The very best excel conversion tools have these features:
- Ability to convert Excel models: At its core, an excel converter software should allow you to create exact models from existing spreadsheets, and these need to be tested for accuracy. The software should support complicated formulas, and other important features, like tables, charts, and macros.
- Testing: The Excel spreadsheet conversion tool must be able to produce the same results as the source document, and it must allow the end-user to test their conversions.
- Connections: The finished Excel spreadsheet needs to be connected to all the other systems that it’s involved with. This can be accomplished through APIs, a web interface that can be embedded into client websites, or custom integrations with underlying quoting or administrative software.
- Model governance: The converter should be capable of tracking all versions of the models used, along with a record of the equations and algorithms used for any checks or debugs. It should also be able to identify any changes made to the model that may need updating.
- Model updates: All models and versions of an Excel spreadsheet must go through several changes before being promoted to live use. Any conversion tool should allow for these changes to be made easily and without affecting other systems.
- Databases and dashboards: This system must track the usage of models, and display an overview of the health of the database in a visual dashboard.

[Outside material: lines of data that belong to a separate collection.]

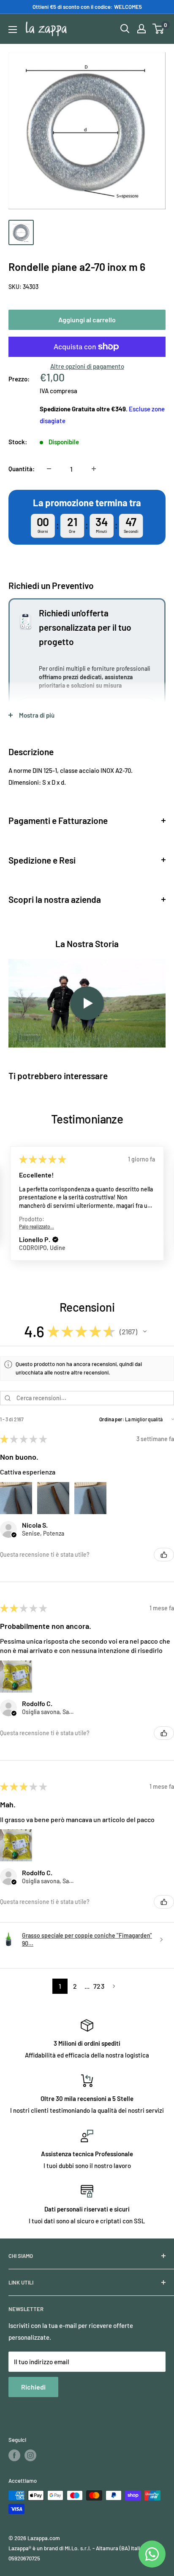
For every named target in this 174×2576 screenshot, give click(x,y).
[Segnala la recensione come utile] (164, 1554)
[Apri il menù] (12, 29)
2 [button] (75, 1986)
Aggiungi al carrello (87, 320)
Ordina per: (111, 1419)
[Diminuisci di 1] (49, 469)
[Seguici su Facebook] (14, 2455)
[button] (55, 1239)
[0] (158, 29)
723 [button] (98, 1986)
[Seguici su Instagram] (30, 2455)
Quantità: (21, 469)
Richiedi (33, 2387)
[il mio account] (141, 28)
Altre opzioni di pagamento (87, 366)
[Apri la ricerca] (125, 28)
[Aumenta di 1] (94, 469)
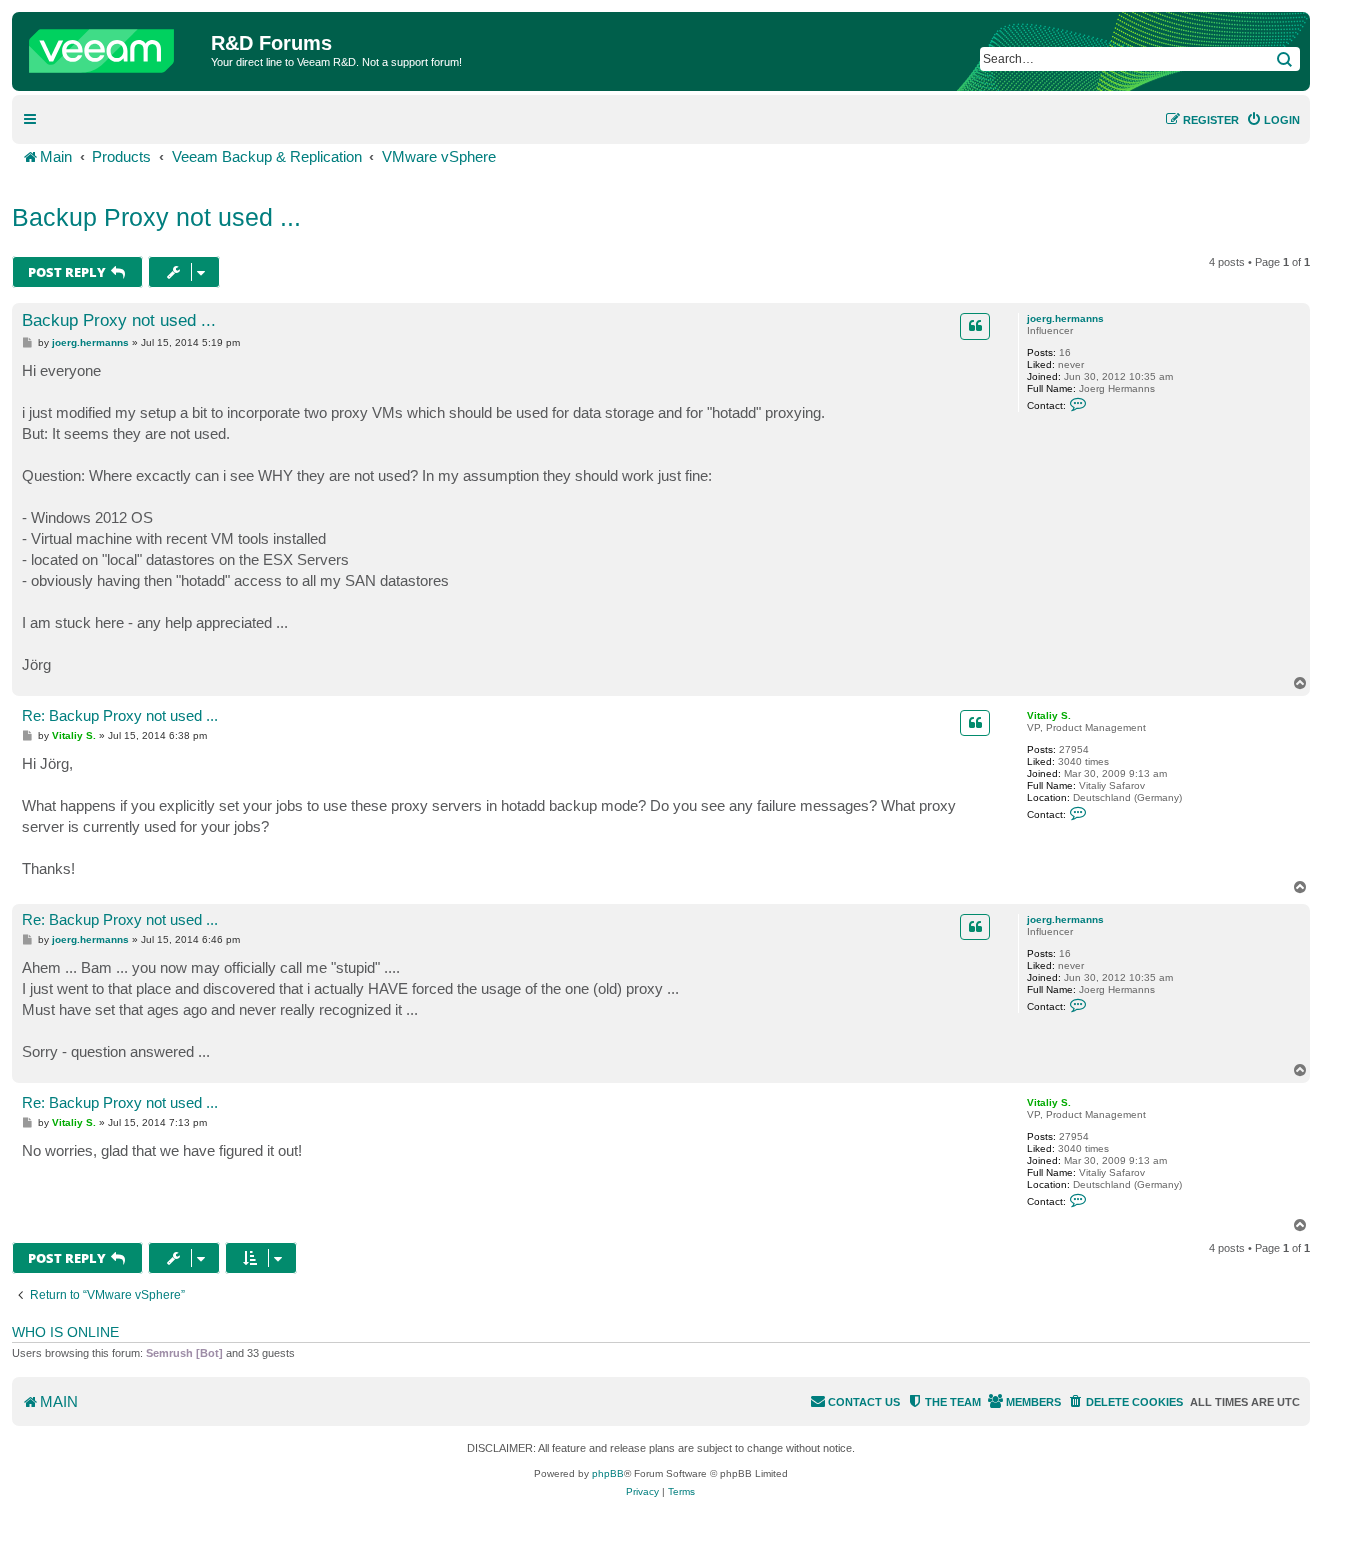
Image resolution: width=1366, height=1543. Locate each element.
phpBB (608, 1473)
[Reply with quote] (975, 326)
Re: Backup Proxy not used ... (120, 715)
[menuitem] (1273, 120)
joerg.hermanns (1065, 318)
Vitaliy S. (1049, 715)
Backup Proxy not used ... (156, 217)
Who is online (65, 1332)
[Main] (114, 46)
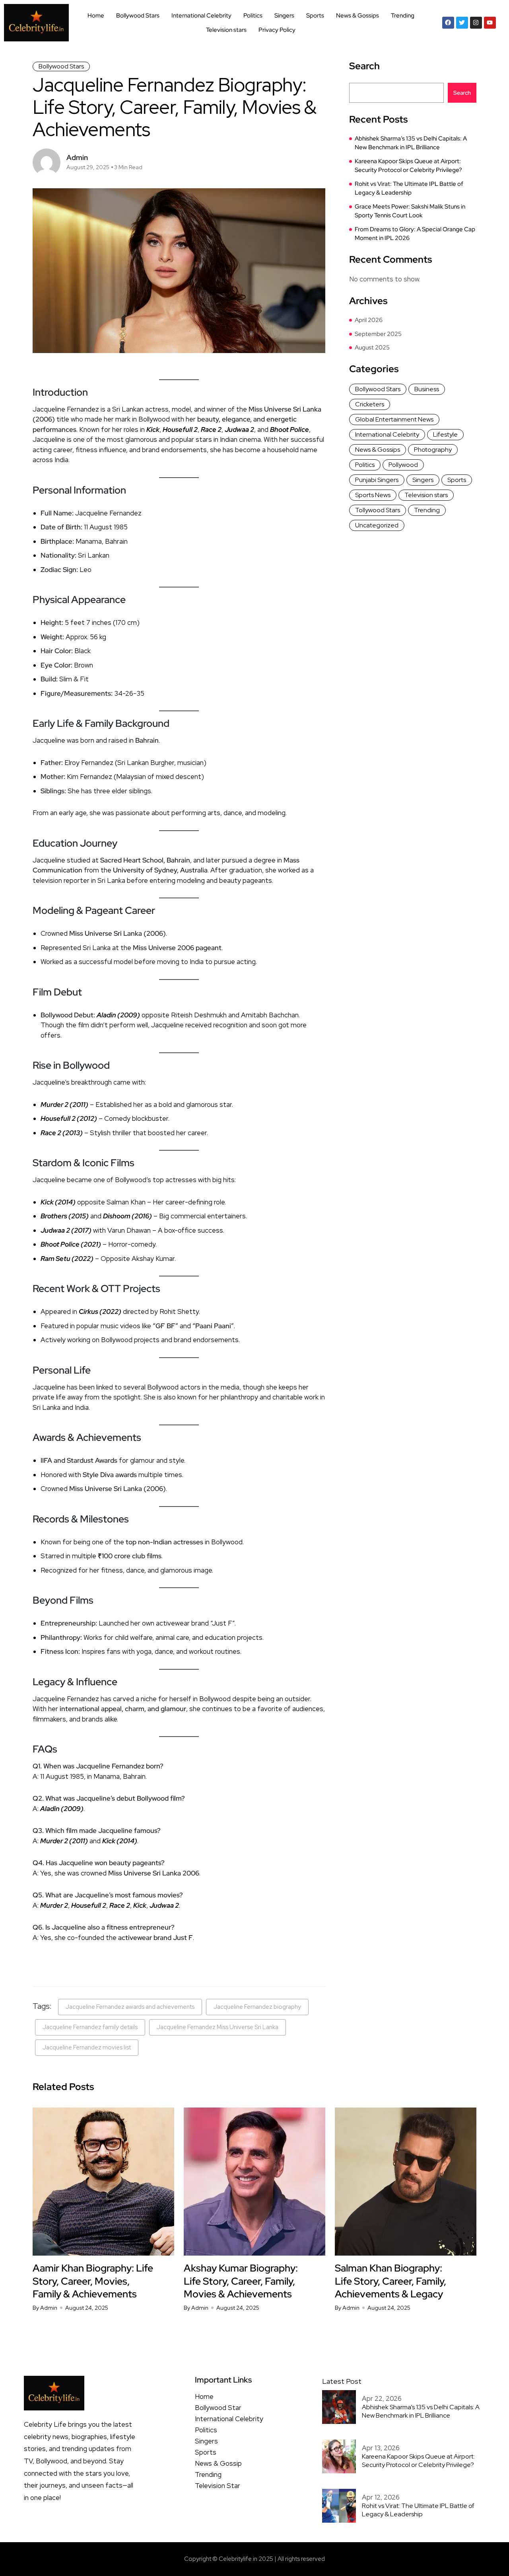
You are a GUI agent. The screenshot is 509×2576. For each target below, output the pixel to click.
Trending (402, 16)
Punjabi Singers (376, 480)
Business (426, 389)
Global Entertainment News (394, 419)
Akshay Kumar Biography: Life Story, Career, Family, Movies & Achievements (241, 2281)
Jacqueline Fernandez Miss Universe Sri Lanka (217, 2027)
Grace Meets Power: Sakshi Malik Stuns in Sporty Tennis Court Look (410, 211)
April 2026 (369, 320)
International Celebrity (201, 16)
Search (364, 66)
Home (95, 16)
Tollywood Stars (377, 510)
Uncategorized (376, 525)
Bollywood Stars (137, 16)
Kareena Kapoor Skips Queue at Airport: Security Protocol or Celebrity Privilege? (408, 165)
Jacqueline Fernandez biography (257, 2007)
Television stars (226, 30)
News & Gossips (357, 16)
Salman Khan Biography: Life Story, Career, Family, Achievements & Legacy (390, 2281)
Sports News (372, 495)
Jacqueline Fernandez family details (90, 2027)
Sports (315, 16)
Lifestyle (445, 434)
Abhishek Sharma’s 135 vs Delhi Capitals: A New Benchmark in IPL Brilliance (411, 143)
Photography (433, 449)
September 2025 (378, 334)
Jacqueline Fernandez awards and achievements (130, 2007)
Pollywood (403, 465)
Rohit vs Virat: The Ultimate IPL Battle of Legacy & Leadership (409, 188)
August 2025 (372, 347)
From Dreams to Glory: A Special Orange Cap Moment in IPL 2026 (415, 233)
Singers (284, 16)
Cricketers (369, 404)
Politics (252, 16)
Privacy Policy (276, 30)
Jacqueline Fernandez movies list (87, 2047)
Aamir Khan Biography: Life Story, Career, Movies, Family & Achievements (93, 2281)
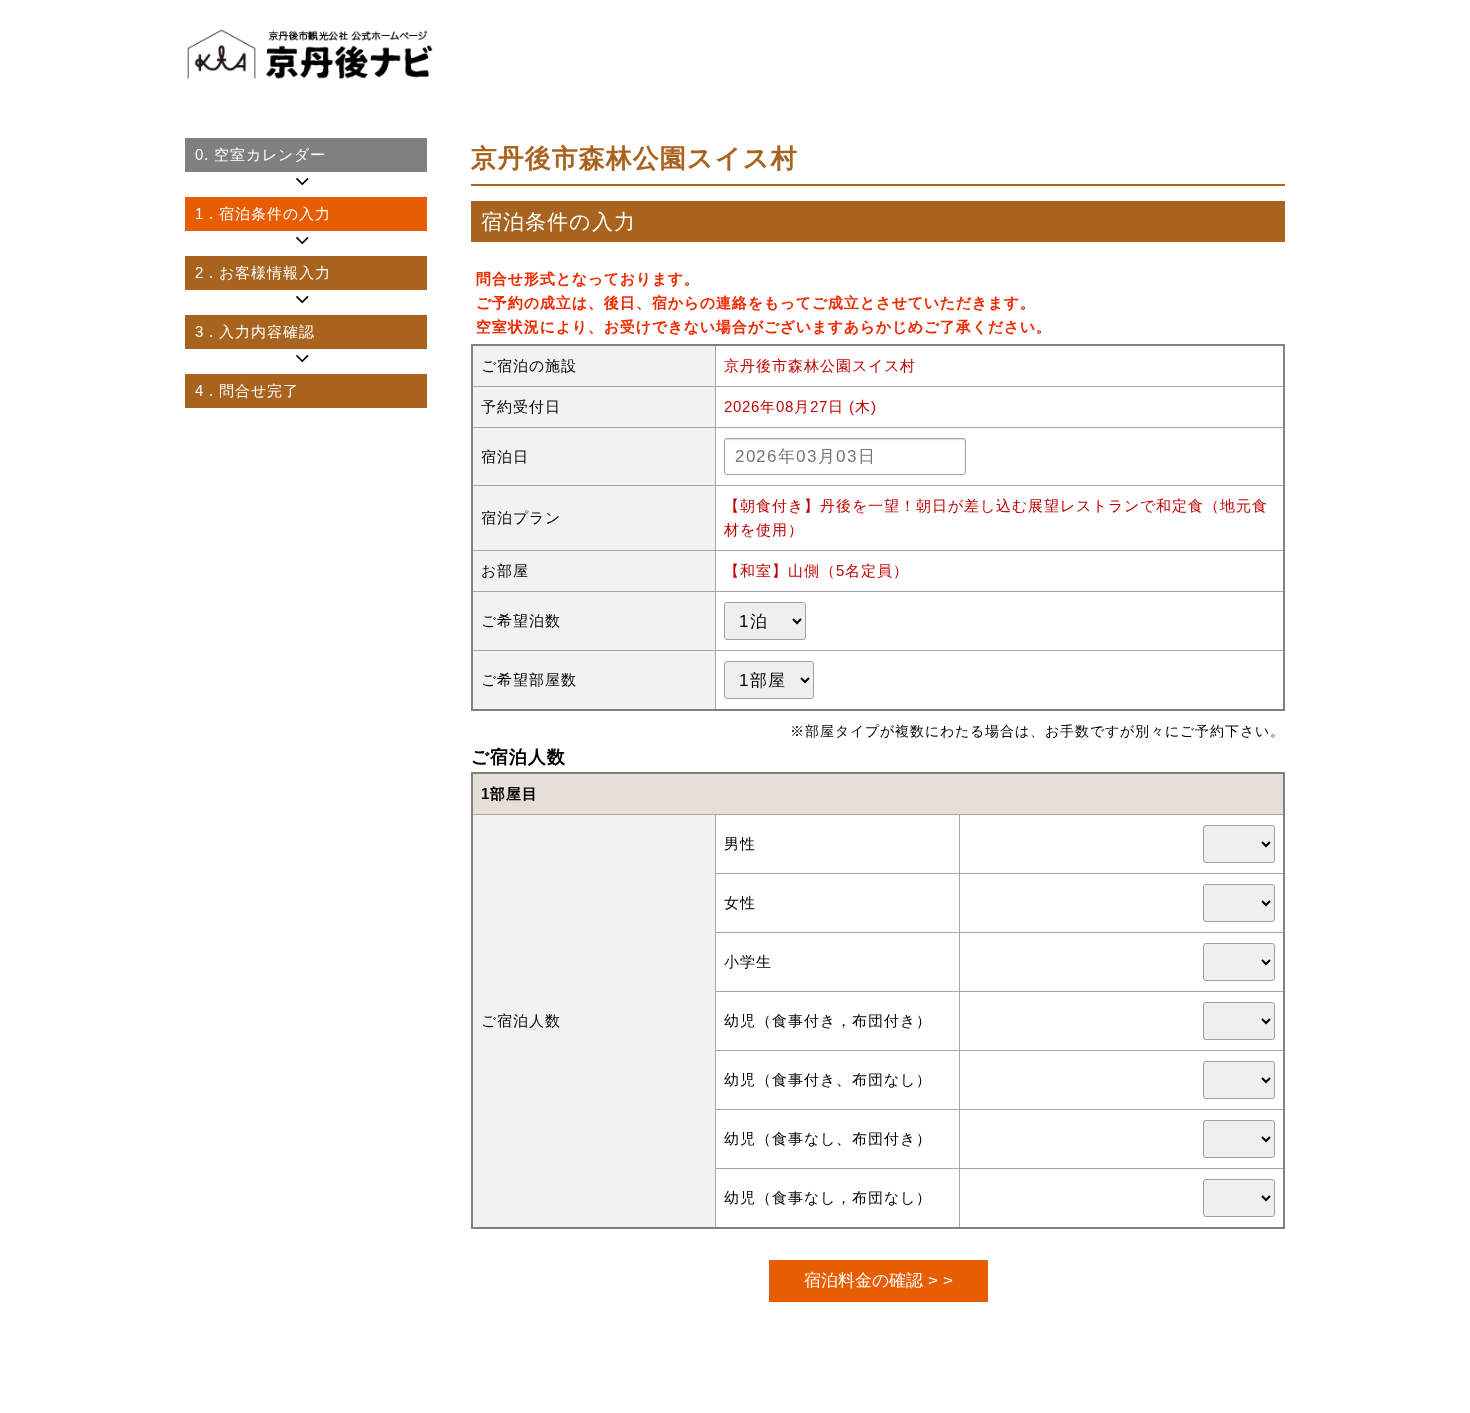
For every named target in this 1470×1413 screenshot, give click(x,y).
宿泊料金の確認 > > (878, 1280)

There are a number of features that can be useful, but they are often found in better converter systems or insurance pricing platforms. These features can make a big difference in the quality of the conversion process.
We are advocating that systems designers position their excel conversion tools as core components of their intelligent platforms. This is because the number of existing models and the ease of converting them necessitates that software takes advantage of these capabilities.
This approach to building software will greatly reduce the bottlenecks that are currently present in software development and will result in quicker, cheaper, and more innovative applications as 800 million people with basic programming skills start developing their own.
The impact of this will be felt by companies who are quick to adopt this new system, quickly testing and deploying it. They’ll do this because their employees already have the IP they need on their desktops.
The ability to quickly build new products with spreadsheets that can be run in the Cloud will help insurance companies become more nimble, and ultimately, profitable. This newfound flexibility will allow them to easily test out, deploy, and scale up their existing systems using their existing desktop software.
If you’re still struggling with how to build a pricing model in Excel, don’t worry! There are plenty of resources and tutorials online that can help you out. Just keep at it and eventually, you’ll get the hang of it.